TASK TO CARRY OUT: Return all of the entries exactly, with nothing added or left out.

╭─ AVAILABLE DATA

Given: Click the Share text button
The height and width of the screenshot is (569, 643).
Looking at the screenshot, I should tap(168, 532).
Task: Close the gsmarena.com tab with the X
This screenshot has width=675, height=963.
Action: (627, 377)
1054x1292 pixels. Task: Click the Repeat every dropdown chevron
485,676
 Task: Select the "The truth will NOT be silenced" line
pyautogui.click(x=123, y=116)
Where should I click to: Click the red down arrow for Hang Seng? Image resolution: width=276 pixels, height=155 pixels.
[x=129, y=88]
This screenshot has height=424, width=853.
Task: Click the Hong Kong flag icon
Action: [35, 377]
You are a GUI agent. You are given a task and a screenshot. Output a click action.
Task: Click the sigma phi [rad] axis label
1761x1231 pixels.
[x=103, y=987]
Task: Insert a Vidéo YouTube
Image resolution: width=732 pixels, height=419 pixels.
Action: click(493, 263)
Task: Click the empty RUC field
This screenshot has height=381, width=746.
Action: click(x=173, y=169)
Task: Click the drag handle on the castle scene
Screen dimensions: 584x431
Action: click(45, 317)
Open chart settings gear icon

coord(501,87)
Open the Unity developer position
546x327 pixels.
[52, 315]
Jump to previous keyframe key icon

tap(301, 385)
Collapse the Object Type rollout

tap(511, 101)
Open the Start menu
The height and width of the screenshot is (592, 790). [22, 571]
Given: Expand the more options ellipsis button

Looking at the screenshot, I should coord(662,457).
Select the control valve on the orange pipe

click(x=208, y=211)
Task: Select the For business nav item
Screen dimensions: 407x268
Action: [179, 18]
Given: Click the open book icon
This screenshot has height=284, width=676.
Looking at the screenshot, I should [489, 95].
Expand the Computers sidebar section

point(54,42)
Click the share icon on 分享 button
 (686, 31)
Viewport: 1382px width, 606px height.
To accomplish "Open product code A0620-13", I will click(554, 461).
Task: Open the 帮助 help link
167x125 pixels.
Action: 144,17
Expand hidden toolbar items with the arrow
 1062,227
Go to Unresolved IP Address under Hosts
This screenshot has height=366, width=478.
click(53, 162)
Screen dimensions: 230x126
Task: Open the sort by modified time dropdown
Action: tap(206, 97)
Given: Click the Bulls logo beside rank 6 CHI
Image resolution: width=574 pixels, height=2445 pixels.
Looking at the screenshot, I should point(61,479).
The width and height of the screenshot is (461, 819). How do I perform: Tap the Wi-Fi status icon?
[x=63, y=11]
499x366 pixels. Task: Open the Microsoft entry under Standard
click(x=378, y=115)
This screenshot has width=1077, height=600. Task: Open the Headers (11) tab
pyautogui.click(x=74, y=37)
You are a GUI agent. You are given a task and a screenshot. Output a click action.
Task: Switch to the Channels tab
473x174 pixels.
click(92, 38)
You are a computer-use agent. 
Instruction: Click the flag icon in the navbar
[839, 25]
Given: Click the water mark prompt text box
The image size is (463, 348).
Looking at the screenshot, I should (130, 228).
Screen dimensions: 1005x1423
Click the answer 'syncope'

╰─

SOLUTION FOR THIS PROBLEM:
Given: Click the Share text button
The height and width of the screenshot is (569, 643).
Looking at the screenshot, I should tap(168, 532).
Task: Close the gsmarena.com tab with the X
This screenshot has width=675, height=963.
Action: (627, 377)
1054x1292 pixels. Task: Click the Repeat every dropdown chevron
485,676
 Task: Select the "The truth will NOT be silenced" line
pyautogui.click(x=123, y=116)
Where should I click to: Click the red down arrow for Hang Seng? Image resolution: width=276 pixels, height=155 pixels.
[x=129, y=88]
This screenshot has height=424, width=853.
Task: Click the Hong Kong flag icon
Action: [35, 377]
You are a GUI agent. You are given a task and a screenshot. Output a click action.
Task: Click the sigma phi [rad] axis label
1761x1231 pixels.
[x=103, y=987]
Task: Insert a Vidéo YouTube
Image resolution: width=732 pixels, height=419 pixels.
Action: click(493, 263)
Task: Click the empty RUC field
This screenshot has height=381, width=746.
Action: click(x=173, y=169)
Task: Click the drag handle on the castle scene
Screen dimensions: 584x431
Action: click(45, 317)
Open chart settings gear icon

coord(501,87)
Open the Unity developer position
546x327 pixels.
[52, 315]
Jump to previous keyframe key icon

tap(301, 385)
Collapse the Object Type rollout

tap(511, 101)
Open the Start menu
The height and width of the screenshot is (592, 790). [22, 571]
Given: Expand the more options ellipsis button

Looking at the screenshot, I should coord(662,457).
Select the control valve on the orange pipe

click(x=208, y=211)
Task: Select the For business nav item
Screen dimensions: 407x268
Action: [179, 18]
Given: Click the open book icon
This screenshot has height=284, width=676.
Looking at the screenshot, I should [489, 95].
Expand the Computers sidebar section

point(54,42)
Click the share icon on 分享 button
 (686, 31)
Viewport: 1382px width, 606px height.
To accomplish "Open product code A0620-13", I will click(554, 461).
Task: Open the 帮助 help link
167x125 pixels.
Action: 144,17
Expand hidden toolbar items with the arrow
 1062,227
Go to Unresolved IP Address under Hosts
This screenshot has height=366, width=478.
click(53, 162)
Screen dimensions: 230x126
Task: Open the sort by modified time dropdown
Action: tap(206, 97)
Given: Click the Bulls logo beside rank 6 CHI
Image resolution: width=574 pixels, height=2445 pixels.
Looking at the screenshot, I should point(61,479).
The width and height of the screenshot is (461, 819). How do I perform: Tap the Wi-Fi status icon?
[x=63, y=11]
499x366 pixels. Task: Open the Microsoft entry under Standard
click(x=378, y=115)
This screenshot has width=1077, height=600. Task: Open the Headers (11) tab
pyautogui.click(x=74, y=37)
You are a GUI agent. You are given a task and a screenshot. Output a click action.
Task: Switch to the Channels tab
473x174 pixels.
click(92, 38)
You are a computer-use agent. 
Instruction: Click the flag icon in the navbar
[839, 25]
Given: Click the water mark prompt text box
The image size is (463, 348).
Looking at the screenshot, I should (130, 228).
Screen dimensions: 1005x1423
Click the answer 'syncope'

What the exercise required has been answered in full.